イラクやシリアで猛威を振るっていた、IS(ISIL)の両国での動きが、大分穏やかになってきている。それはIS(ISIL)が国際展開を、本格的に始めているからでは、ないかと思われる。
以前から報告してきたように、IS(ISIL)はリビアに入り海岸線の都市を主に、支配しようとしてきている。これはリビアの石油の積出港を支配しよう、石油の生産地の油井を支配しよう、という目的からだと思われる。
しかし、リビアの石油を支配して、それを密売するということについては、必ずしも成功していないようだ。リビアのイスラム原理主義組織が、IS(ISIL)を支持してくれる、と思っていたのだろうが、リビア人はそう簡単ではなかった。
今ではIS(ISIL)の戦う主な相手は、リビアの正統政府の軍もそうだが、それに加え、イスラム原理主義組織になってきているのだ。
ここにきて、IS(ISIL)は石油ビジネスが、次第に難しくなってきていることに、気が付き始めているのではないか、たとえば、トルコの場合は既に、密売ルートとしては、極めて厳しい状況に、なってきているのだ。
そうした中で、IS(ISIL)の戦闘員が多数、アフガニスタンに移動している、というニュースが伝わってきている。どこまで本当かはわからないが、アラブのアッサフィール紙は、イラク・シリアのIS(ISIL)戦闘員の70パーセントが、既にアフガニスタンに移動した、ということだ。

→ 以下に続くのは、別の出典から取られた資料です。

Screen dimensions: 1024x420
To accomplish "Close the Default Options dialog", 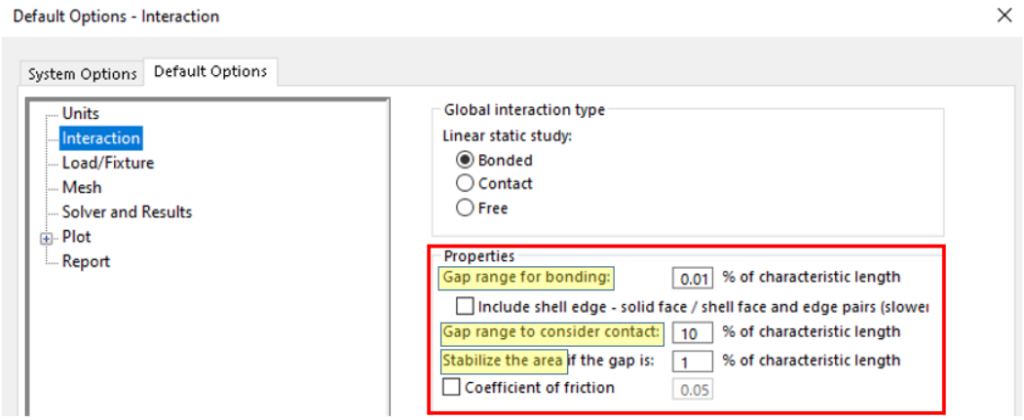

アフガニスタンではタリバン組織が、次第に力を増してきており、アメリカの支援する政府は、それとは反対に影響力を、低下させている。このタリバン組織のメンバーの、10パーセントがIS(ISIL)支持に、回っているということだ。
加えて、アフガニスタンの34の州のうちの25州で、IS(ISIL)は拠点を設けている、という報告もある。また、IS(ISIL)はシリアの本部ラッカから、1000万ドルという大金を既に、アフガニスタンに移送した、とも伝えられている。

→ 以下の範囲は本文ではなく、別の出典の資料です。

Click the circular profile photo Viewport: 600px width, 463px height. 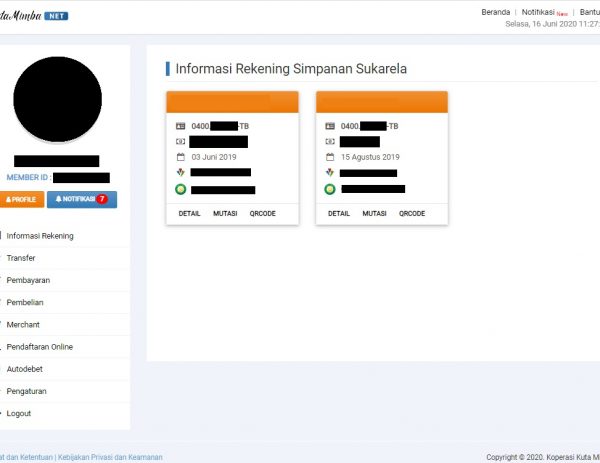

これは一体、何を意味しているのか、と考えてみたのだが、IS(ISIL)が石油の密売から、麻薬の密売に資金獲得の手段を、変えるということではないか、と思われる。述べるまでもなく、アフガニスタンは世界一の、アヘンの産地なのだ。
もし、この推測が正解であれば、今後、ロシアとヨーロッパに、大量のアヘンが密輸される、ということではないか。あるいは、中国もアヘンの有望な市場に、なるかもしれない。
述べるまでもなく、そうなれば、ヨーロッパやロシア、中国には甚大な被害が生まれ、かつ経済は後退することになろう。それを喜ぶのは誰なのか考えてみたいものだ。